By: Ruby Thompson
“In-Betweener?” My mom questioned.
“Yup. That’s exactly what I am.” And at that point, I was convinced that was all I’d ever be.
Okay, yes, in-betweener is a totally made up word. But it describes exactly how I felt all throughout high school and exactly how thousands of other high school kids feel. I wasn’t the best player on the team, but I wasn’t dragging us down either. I took some really hard classes, but I also took some really easy ones. I did well in the things I tried, but I was never “the best” at absolutely anything. I was the poster child of mediocrity – or so I thought.

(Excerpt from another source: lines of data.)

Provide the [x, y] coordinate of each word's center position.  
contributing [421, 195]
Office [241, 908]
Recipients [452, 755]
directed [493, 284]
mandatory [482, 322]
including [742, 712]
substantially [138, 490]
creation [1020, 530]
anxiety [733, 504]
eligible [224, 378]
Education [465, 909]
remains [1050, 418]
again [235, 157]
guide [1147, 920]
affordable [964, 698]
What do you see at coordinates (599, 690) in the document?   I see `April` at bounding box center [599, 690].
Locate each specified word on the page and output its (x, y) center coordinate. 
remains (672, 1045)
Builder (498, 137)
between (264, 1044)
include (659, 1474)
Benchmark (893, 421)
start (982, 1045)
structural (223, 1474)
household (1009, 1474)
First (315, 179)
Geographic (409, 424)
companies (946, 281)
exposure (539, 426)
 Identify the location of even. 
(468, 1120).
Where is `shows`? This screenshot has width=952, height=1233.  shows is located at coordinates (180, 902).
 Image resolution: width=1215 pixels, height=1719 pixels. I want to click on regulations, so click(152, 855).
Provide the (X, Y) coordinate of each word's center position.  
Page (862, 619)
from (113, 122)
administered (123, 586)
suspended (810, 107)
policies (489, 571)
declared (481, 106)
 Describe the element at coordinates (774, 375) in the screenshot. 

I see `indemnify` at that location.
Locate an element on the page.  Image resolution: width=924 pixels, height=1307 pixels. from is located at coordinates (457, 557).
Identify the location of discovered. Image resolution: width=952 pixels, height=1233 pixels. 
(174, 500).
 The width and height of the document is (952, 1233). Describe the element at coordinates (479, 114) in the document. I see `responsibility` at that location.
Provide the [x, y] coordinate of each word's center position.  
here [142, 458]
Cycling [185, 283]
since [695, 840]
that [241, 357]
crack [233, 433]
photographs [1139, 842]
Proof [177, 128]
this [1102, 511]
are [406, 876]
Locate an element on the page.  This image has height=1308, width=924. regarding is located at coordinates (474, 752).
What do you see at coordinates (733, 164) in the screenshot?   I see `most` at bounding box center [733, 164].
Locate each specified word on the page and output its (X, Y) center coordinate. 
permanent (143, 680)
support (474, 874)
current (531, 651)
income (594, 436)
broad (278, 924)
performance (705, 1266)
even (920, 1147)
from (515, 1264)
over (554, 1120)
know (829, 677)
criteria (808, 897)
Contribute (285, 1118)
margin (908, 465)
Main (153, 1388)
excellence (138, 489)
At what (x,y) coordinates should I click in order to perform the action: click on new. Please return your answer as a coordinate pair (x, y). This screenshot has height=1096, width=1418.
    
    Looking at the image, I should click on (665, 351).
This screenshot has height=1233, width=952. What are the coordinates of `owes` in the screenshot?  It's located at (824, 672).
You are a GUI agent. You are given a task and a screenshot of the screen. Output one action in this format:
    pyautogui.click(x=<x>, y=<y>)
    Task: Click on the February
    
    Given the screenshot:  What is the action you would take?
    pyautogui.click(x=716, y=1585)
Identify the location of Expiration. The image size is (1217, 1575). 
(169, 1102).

This deep-rooted feeling of being ordinary turned that “leadership” section of college applications into a nightmare. I never tried to be in charge of anything because I truly believed I was better off being told what to do. Once someone told me what to do, I knew I could do a great job. But nothing inside of me made me feel that I had any authority to make big decisions. And that was exactly my problem.
What makes the president of the recycling club or the captain of the football team’s ideas better than yours? You could – and probably do – have the exact same ideas as the person in charge of you. The only difference is that they took the initiative and had the confidence to put their ideas out there. Once you get past your belief that your ideas aren’t good enough or that someone else could do better, you’ll see that “leadership” section fill up and feel an overwhelming confidence in everything you do.
It took me until I graduated high school and went off to college to realize my potential and understand that my success was in my own hands. I was in charge, and I began to lead myself through my exhausting and exhilarating freshman year. I set out to make new friends, get good grades, and get as involved as possible. I suddenly became the leader in group projects and a leading voice in class discussions. I stepped out from between the shadows and showed my true colors.
Don’t let the comfort of being an in-betweener keep you from stepping up to the plate. Get out there and take charge. I don’t see myself as an in-betweener anymore – and neither should you.
Have confidence and stand behind everything you do. Start by getting out of your comfort zone and out of the in-between. You’ll be thankful that you did.